§ WHAT NEEDS TO BE DONE
Having located the line with "Instruction: Click the metro code 511 value", print it and each remaining line exactly, stopping at the end of the material and omitting pictures.

§ THE RECORDS
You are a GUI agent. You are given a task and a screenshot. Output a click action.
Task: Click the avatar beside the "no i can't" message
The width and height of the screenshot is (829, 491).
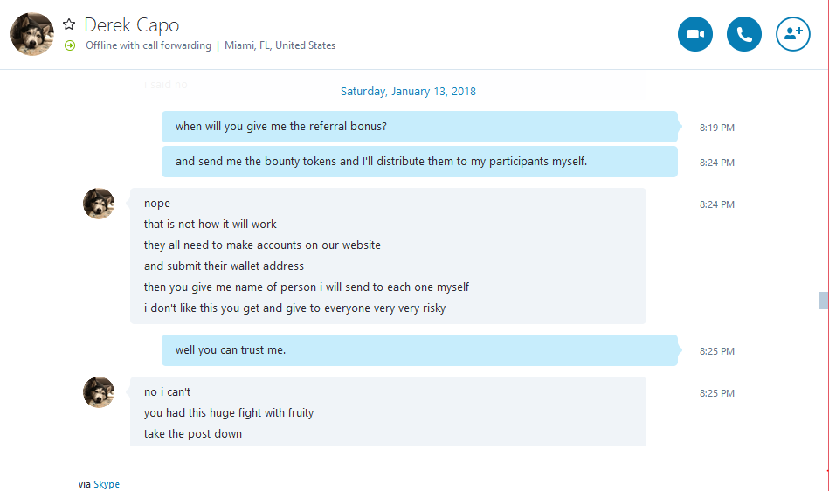pyautogui.click(x=99, y=392)
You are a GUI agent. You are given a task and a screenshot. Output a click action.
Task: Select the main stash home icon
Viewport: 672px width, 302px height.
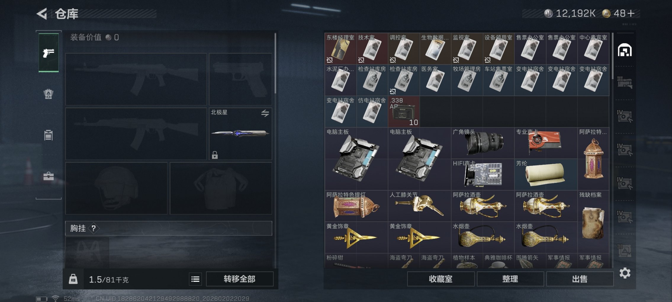pyautogui.click(x=625, y=50)
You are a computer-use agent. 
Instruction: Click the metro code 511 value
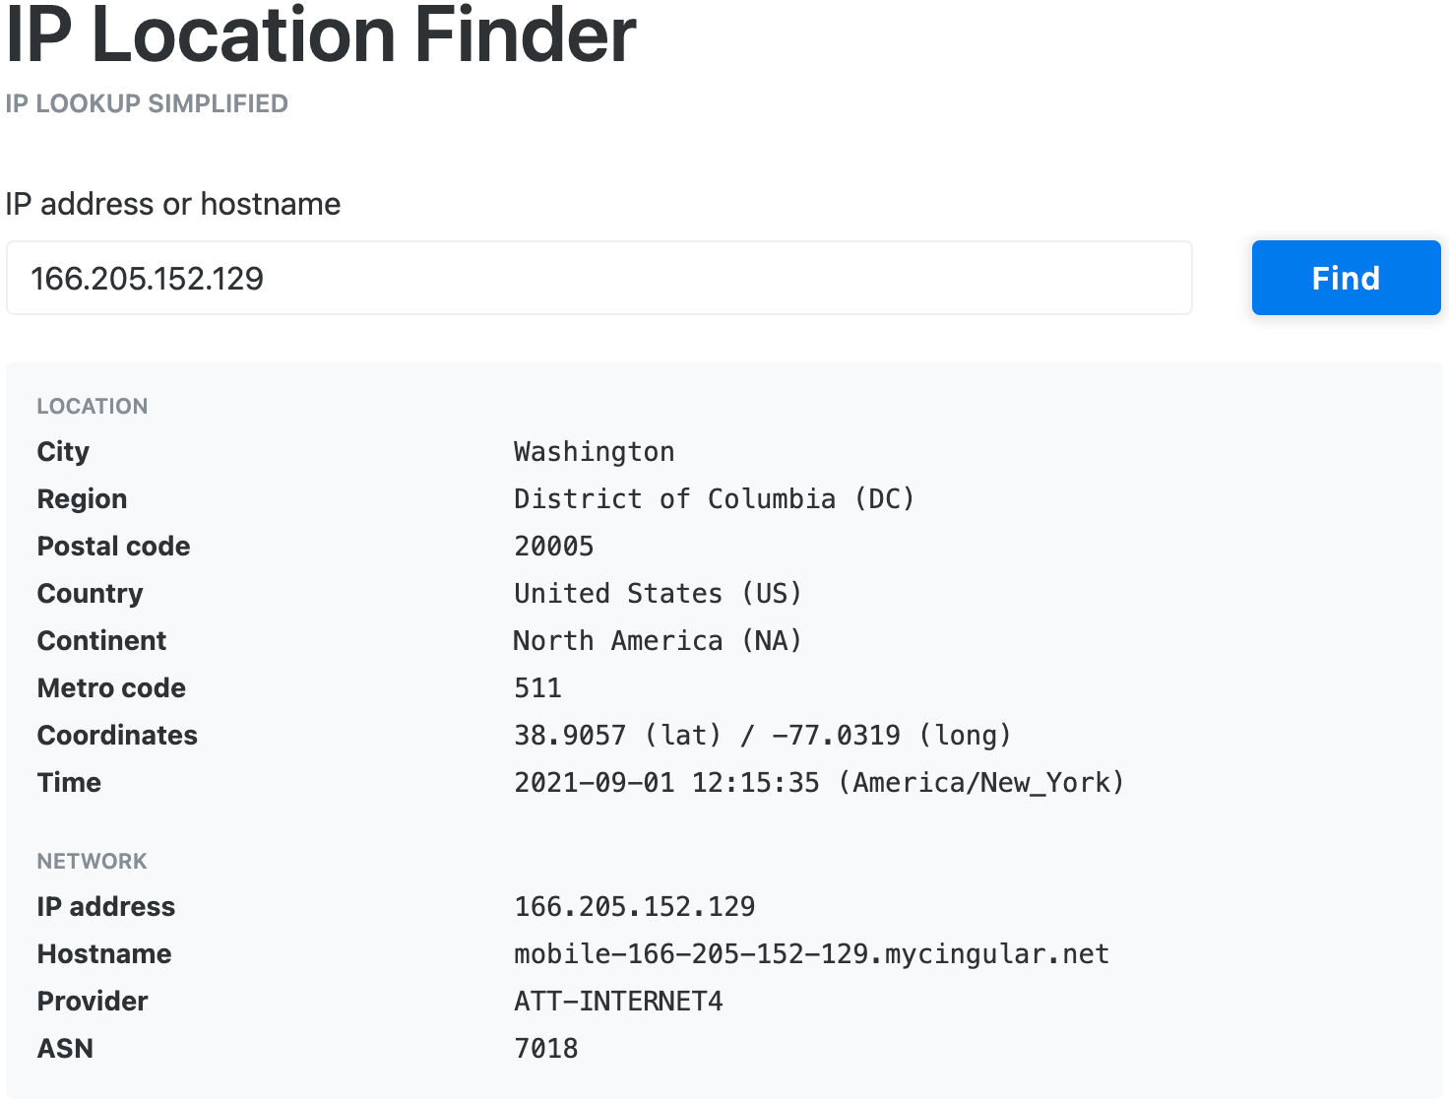tap(538, 687)
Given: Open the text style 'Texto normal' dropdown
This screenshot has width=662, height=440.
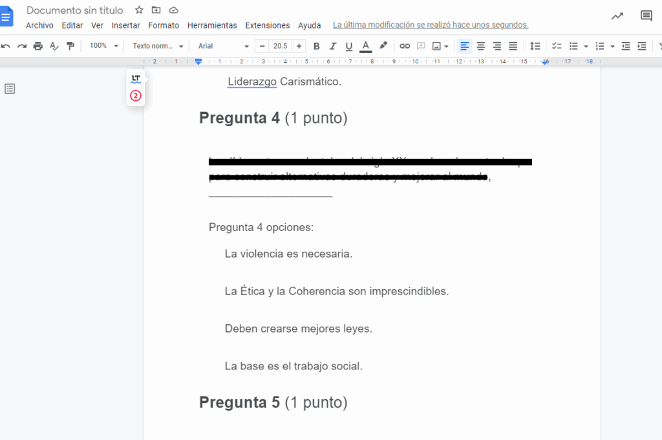Looking at the screenshot, I should click(158, 46).
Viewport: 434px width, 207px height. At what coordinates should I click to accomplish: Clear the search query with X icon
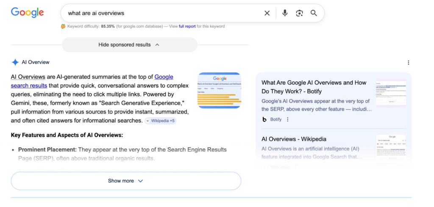[x=267, y=13]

§ YOUR SOLUTION
Instruction: Click the metro code 511 value
tap(538, 687)
Given: Open the text style 'Texto normal' dropdown
This screenshot has width=662, height=440.
Looking at the screenshot, I should click(158, 46).
Viewport: 434px width, 207px height. At what coordinates should I click to accomplish: Clear the search query with X icon
[x=267, y=13]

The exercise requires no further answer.